The second trend is the accelerating shift away from carbon-based forms of energy to renewable forms, including wind, solar, battery electric, fuel cells and hydro power. Over the past decade the cost of renewable energy and energy storage have fallen steadily and are rapidly approaching the cross-over point with natural gas. The trend away from carbon-based energy sources is reinforced by the steady stream of announcements from leading investment firms and sovereign wealth funds of their divestment from conventional fossil energy producers. Recent reports, including the Expert Panel on Sustainable Finance, underline the vulnerability of existing oil and gas reserves, much of which may end up as stranded assets. This trend will have profoundly unsettling effects across the Canadian federation as some provincial economies are more closely tied to the carbon energy paradigm, while others are based on renewable energy sources.

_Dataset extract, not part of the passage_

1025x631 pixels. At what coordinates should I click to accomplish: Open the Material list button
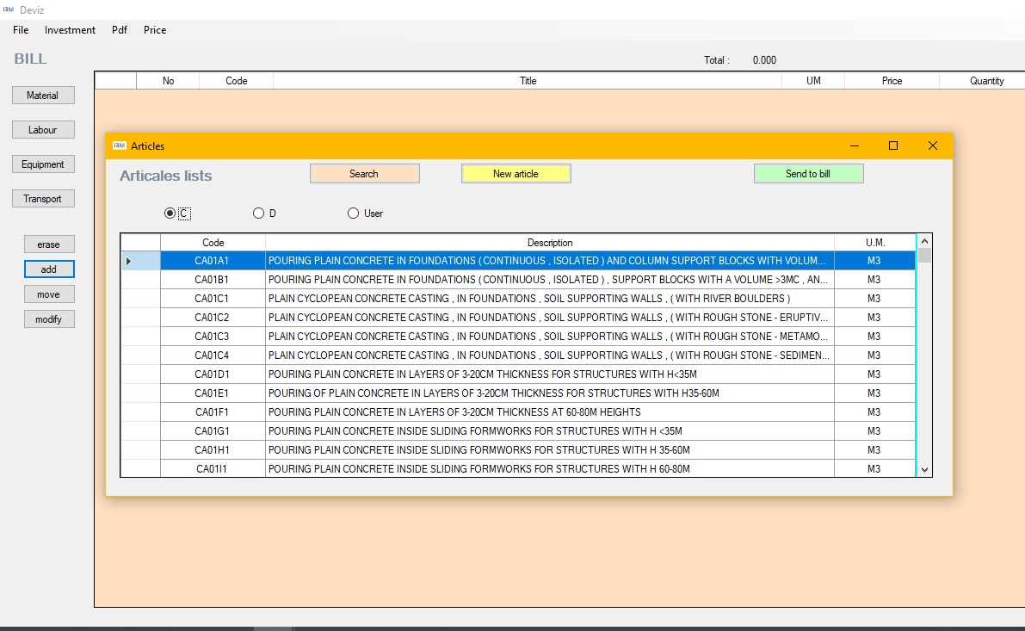[x=43, y=96]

Innovation policy must be aligned across all sectors of the economy to stimulate the further diffusion and adoption of digital technologies, as well as their application in support of public health measures to mitigate the spread of this or future pandemics, and to promote the transition of all economic sectors and our energy systems to sustainable sources of energy. It no longer suffices to focus innovation policies on breakthroughs in ICT, pharmaceuticals or clean technologies that drove past waves of innovation. In effect, climate change, environmental sustainability and public health concerns are now the critical lenses through which all potential innovations must be filtered. We need to think about how new forms of technology and innovation interact with nature and the environment and the extent to which they can improve or harm our prospects for sustainability and survival.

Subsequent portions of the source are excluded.